I decided to read this in spite of the "Ugh. I hate Jonathan Safran-Foer." I hear every so often. I don't really know why anyone would hate him, unless they were terribly jealous. Everything is Illuminated isn't a perfect book, but it's damn near close, and the author was a mere 26 (yes, exactly what I'm just about to be) when it came out, which makes me feel terribly behind.
The novel is a kind of fictional (semi-fictional?) memoir (argh, he's even stolen my genre right out from under me! Or does this only speak to the timeliness of said genre, or perhaps the solipsism of my generation?), in which the eponymous "hero" (but not the narrator) takes a trip to Ukraine with little more than a map and a photograph, searching for a mysterious Augustine, who protected his Jewish grandfather from the Nazis, thus enabling that grandfather to move to the US and sire the eponymous hero's father.
And this is where the brilliance comes in. The hero's story is told not by the hero, but by his Ukrainian tour guide and translator Alex, in epistolary form. Alex writes letters back to Jonathan, after the trip has ended, enclosing chapters describing their journey. These packets are interspersed with sections written by the hero and sent to Alex, which are historical fictions describing the hero's ancestors living in their shtetl in the 18th century (his line begins with a hyper-intellectual, malsocialized girl who is mysteriously birthed from the Brod river, and raised by an tender, sentimental, neurotic (Jewish!) old man).
But wait, that's not the brilliant part. The brilliant part is the diction of Alex, who writes in a madcap, babblefish/thesaurus-speak, in which "rigid" always replaces the word "difficult" by way of "hard," idioms are consistently mangled, and a longer, more awkward word is always used in place of the more simple and obvious choice: (E.g. "I must eat a slice of humble pie for not finding Augustine, but you clutch how rigid it was.")
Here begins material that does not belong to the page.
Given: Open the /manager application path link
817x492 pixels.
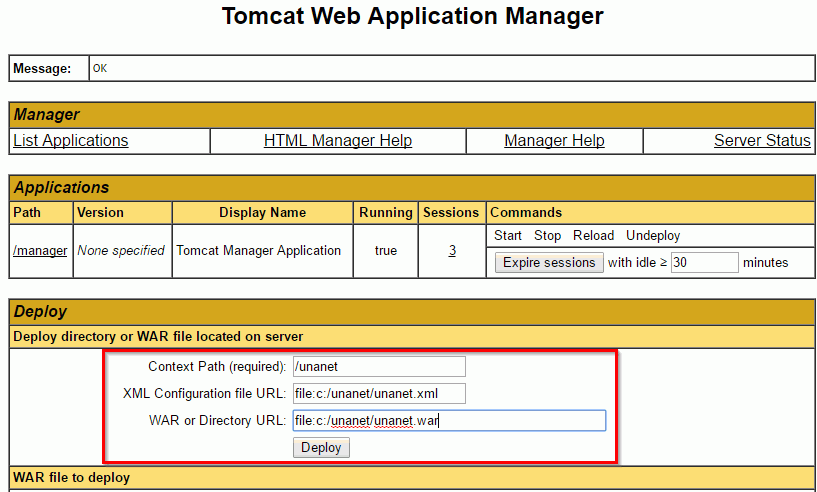Looking at the screenshot, I should click(x=40, y=251).
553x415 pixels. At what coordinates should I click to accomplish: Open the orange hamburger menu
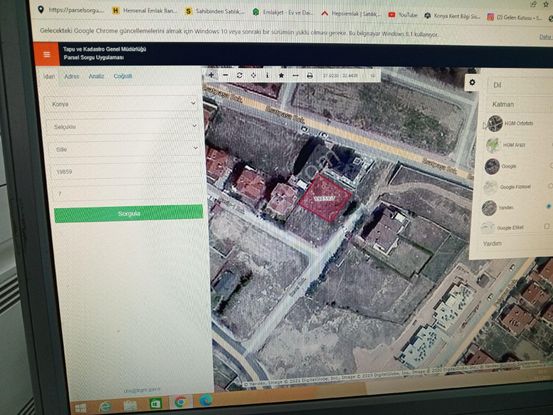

Some readers may love this book for the Holocaust connection (toward the end, there are semi-lengthy descriptions of the nights the Nazis came to the Ukrainian villages to root out the Jews, and at the novel's end (SPOILER!) Alex's grandfather, who has been along for the trip, driving, kills himself out of grief over his complicity, which led directly to the death of his old Jewish friend), and while that certainly lends it some emotional credibility, it was, for me, the least interesting part. Many readers may love this book for its imaginative pictures of the shtetl, which features two congregations (the Uprights and the Slouchers, who might directly correspond to today's Orthodox and Reform Jews) and a synagogue on wheels that is moved regularly as the chalk-drawn line separating the holy from secular portion of the village shifts, and appreciate this as clever commentary on the state of Jewish culture and religion today. Being a bad Jew, I couldn't really care less about either of these things; language may be my first god. The book is brilliant because of the way the author renders Alex's speech and letters.